Hidden Brickwork And Preservation Battles

The conversation also spotlighted less visible gems, including a brick industrial building just south of the Eagles lodge on Main that is currently wrapped in siding but, according to museum photos, features exceptional original masonry. Honeyman recounted serving on Tipp’s Architectural Review Board in the early 1970s, when the owner sought permission to side the structure; the board denied the request, but the owner installed siding anyway, and the city declined to force its removal. 
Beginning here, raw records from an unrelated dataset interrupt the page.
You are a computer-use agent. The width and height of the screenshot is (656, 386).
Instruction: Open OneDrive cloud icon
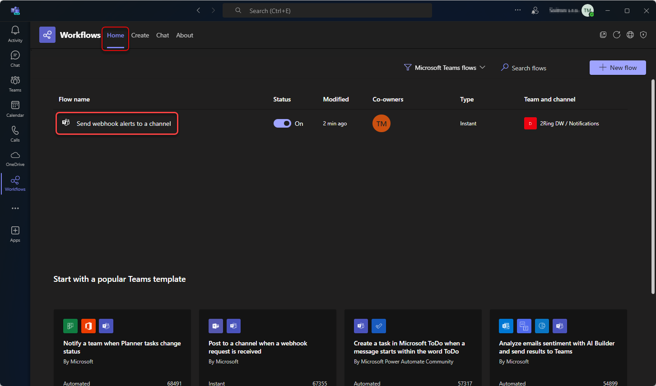point(15,158)
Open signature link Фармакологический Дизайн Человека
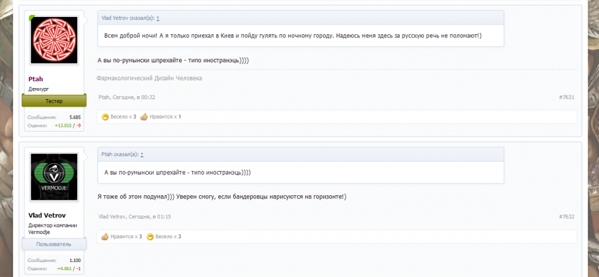The height and width of the screenshot is (277, 599). (150, 78)
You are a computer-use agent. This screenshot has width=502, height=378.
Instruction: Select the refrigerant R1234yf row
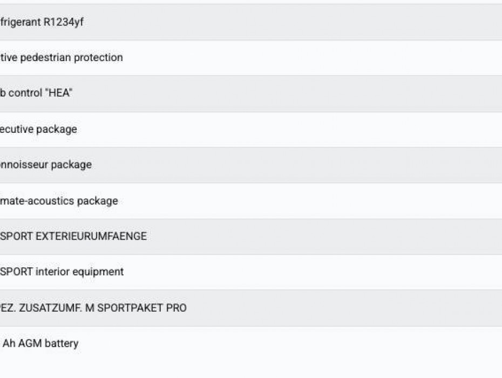click(x=251, y=22)
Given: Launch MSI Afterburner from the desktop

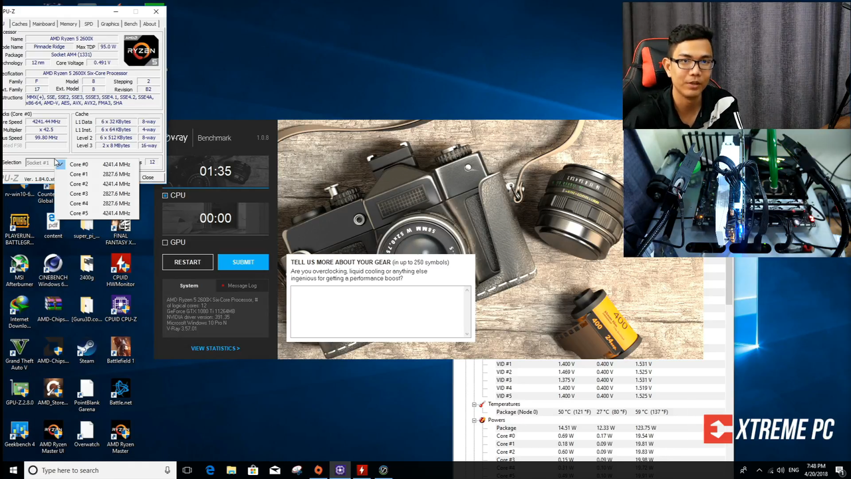Looking at the screenshot, I should tap(19, 270).
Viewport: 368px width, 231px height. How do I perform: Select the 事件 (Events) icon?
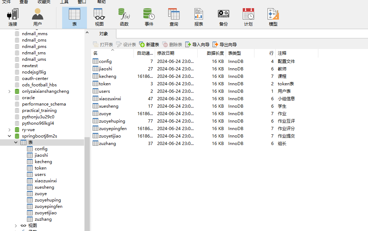(x=149, y=17)
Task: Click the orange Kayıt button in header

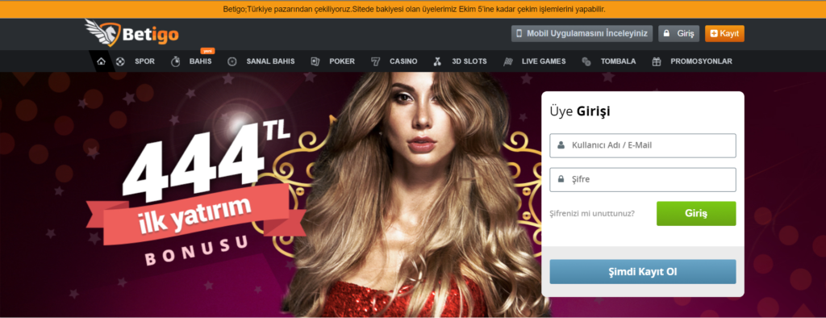Action: [724, 33]
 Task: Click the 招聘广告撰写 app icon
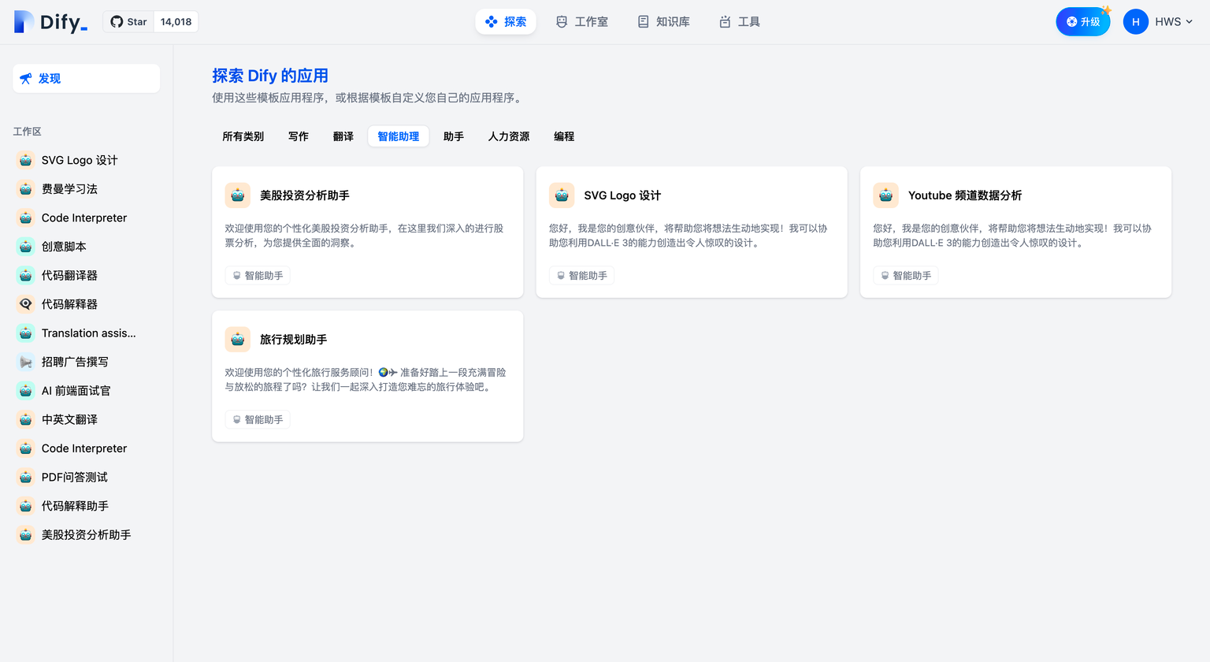(x=26, y=361)
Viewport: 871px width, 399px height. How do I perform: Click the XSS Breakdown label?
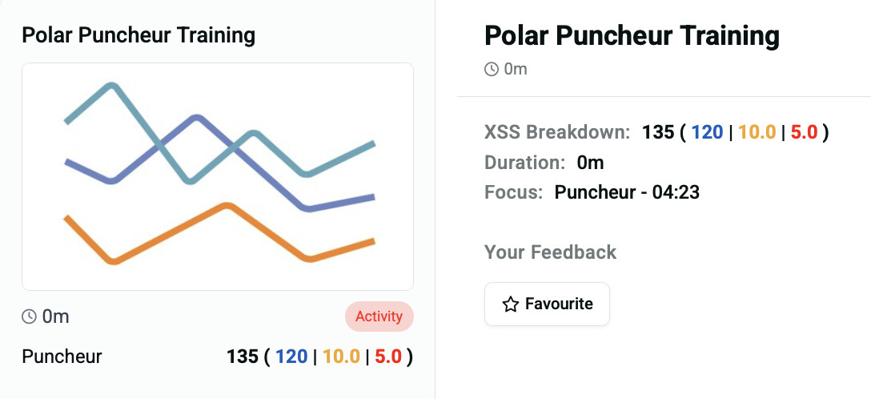pyautogui.click(x=557, y=132)
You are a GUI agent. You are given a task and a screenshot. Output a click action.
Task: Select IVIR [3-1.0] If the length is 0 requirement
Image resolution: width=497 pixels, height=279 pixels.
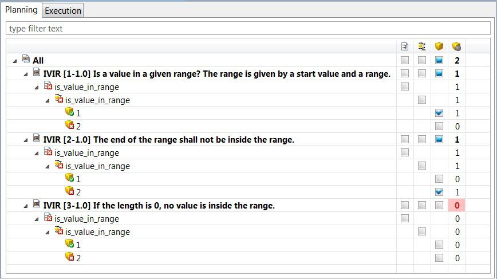[x=159, y=206]
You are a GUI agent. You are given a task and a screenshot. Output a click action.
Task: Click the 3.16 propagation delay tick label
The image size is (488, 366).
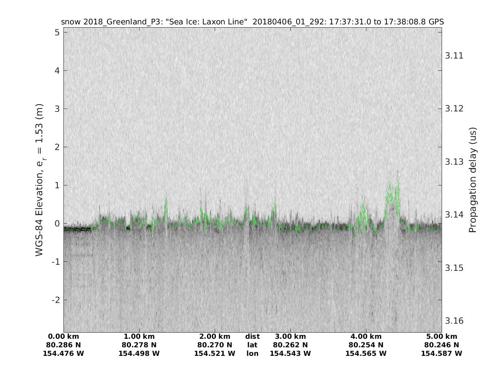454,321
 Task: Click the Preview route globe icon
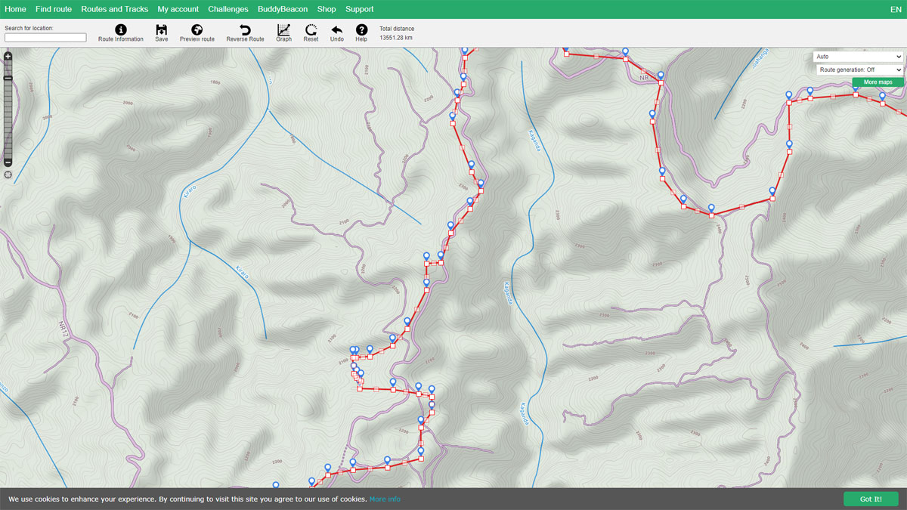pos(197,30)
Similar stories surfaced around the former livery stable behind the hotel, once used to board horses and carriages and now sheathed in modern materials that conceal its historic barn doors and hay loft features. Honeyman said he now hopes the cladding at least protects the underlying brick until some future owner strips it away, revealing what he calls “absolutely gorgeous” craftsmanship for a new generation.
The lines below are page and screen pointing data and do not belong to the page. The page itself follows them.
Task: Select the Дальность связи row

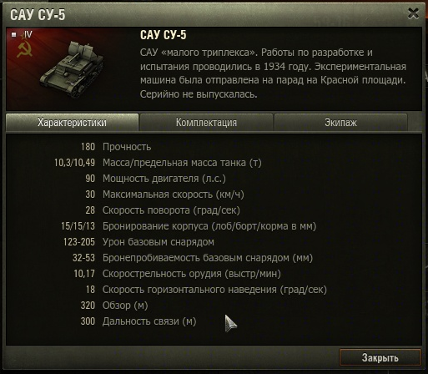Action: [138, 321]
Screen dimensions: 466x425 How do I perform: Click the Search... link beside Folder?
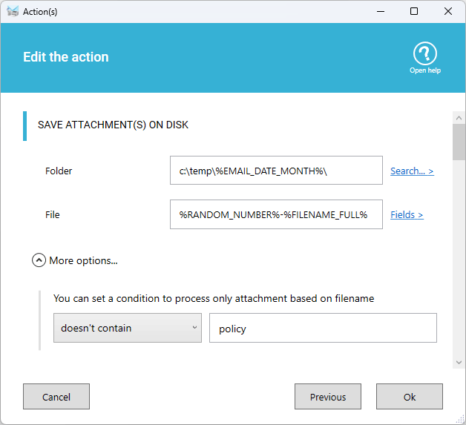412,171
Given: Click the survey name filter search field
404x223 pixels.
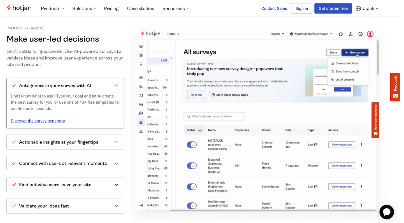Looking at the screenshot, I should coord(214,116).
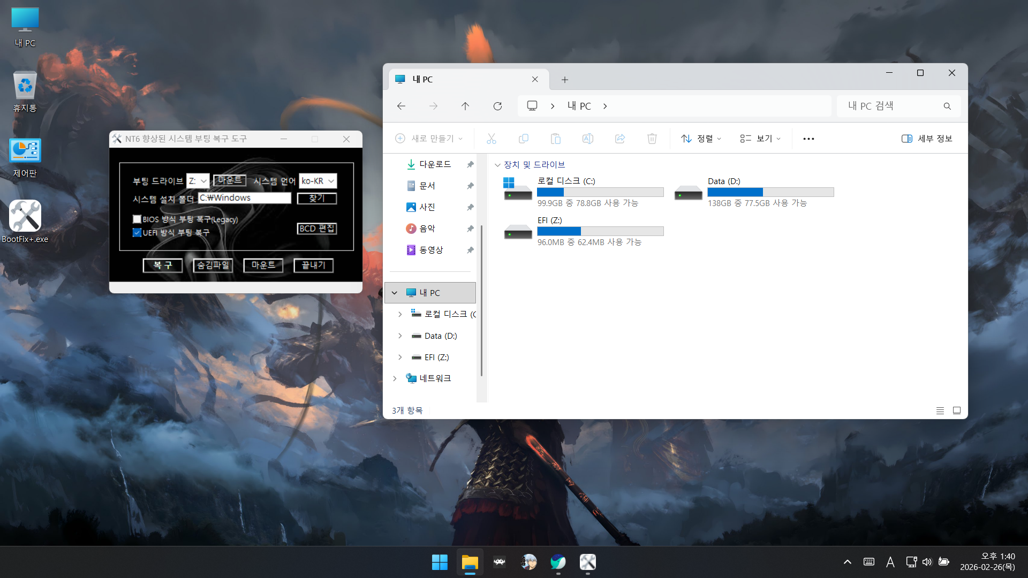Uncheck the UEFI boot repair checkbox

(x=137, y=232)
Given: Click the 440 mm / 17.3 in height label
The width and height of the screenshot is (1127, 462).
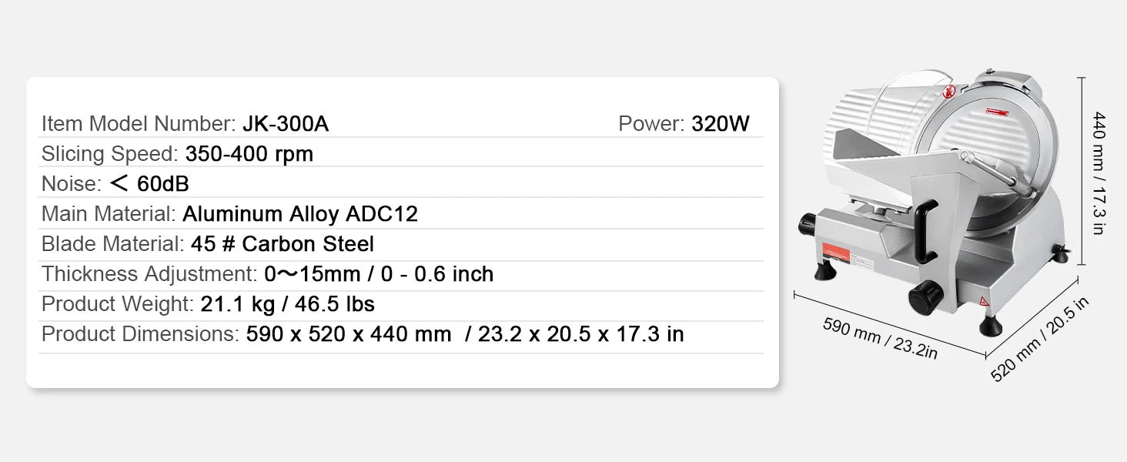Looking at the screenshot, I should [1099, 172].
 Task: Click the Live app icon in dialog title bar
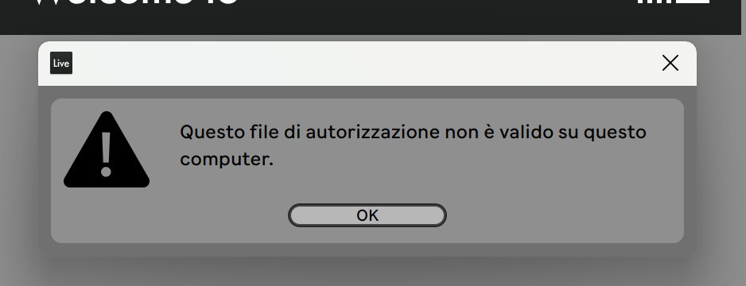coord(61,63)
Parking, Expansion, and Reusing Old Houses

On the perennial topic of downtown parking, Honeyman urged residents to rethink expectations, noting that shoppers routinely walk the equivalent of four or five city blocks from their cars into the Dayton Mall on busy days. Weaver added that Broadway’s free public lot is frequently underused even as people complain about parking shortages on Main, suggesting that convenience, not capacity, drives most complaints. 

Both guests favored reusing historic homes and commercial structures near the core rather than tearing them down for more surface lots, pointing to examples such as Tipp Monroe Community Services, The Tipp Roller Mill, and house-turned-businesses like Tippecanoe Weaver’s shop. Weaver said a few fringe properties could one day make sense for commercial conversion or partnership use, but she sees the town’s intact residential fabric and brick streetscapes as part of what makes downtown feel authentic and livable. 

A Living Classroom For Local History

Throughout the episode, Honeyman repeatedly invited listeners to view the museum as a “little gem of history” where they can see old photos of uncovered facades, founders’ homes, and lost landmarks such as the original opera house and early Main Street storefronts. He emphasized that many of the buildings people now drive past without a second look once housed railroad bars, club rooms like the Thistle Club, and other social hubs whose stories survive primarily in the Historical Society’s archives. 

Weaver agreed that the museum and downtown itself function as a kind of open-air classroom, especially valuable in an era when ephemeral social media posts rarely provide the durable public record that old newspapers and photographs once did. As Tipp continues to grow and attract new businesses, both she and Honeyman argued that knowing the town’s built history—and occasionally peeling back layers of aluminum and vinyl to reveal the brick beneath—will be essential to keeping its character intact.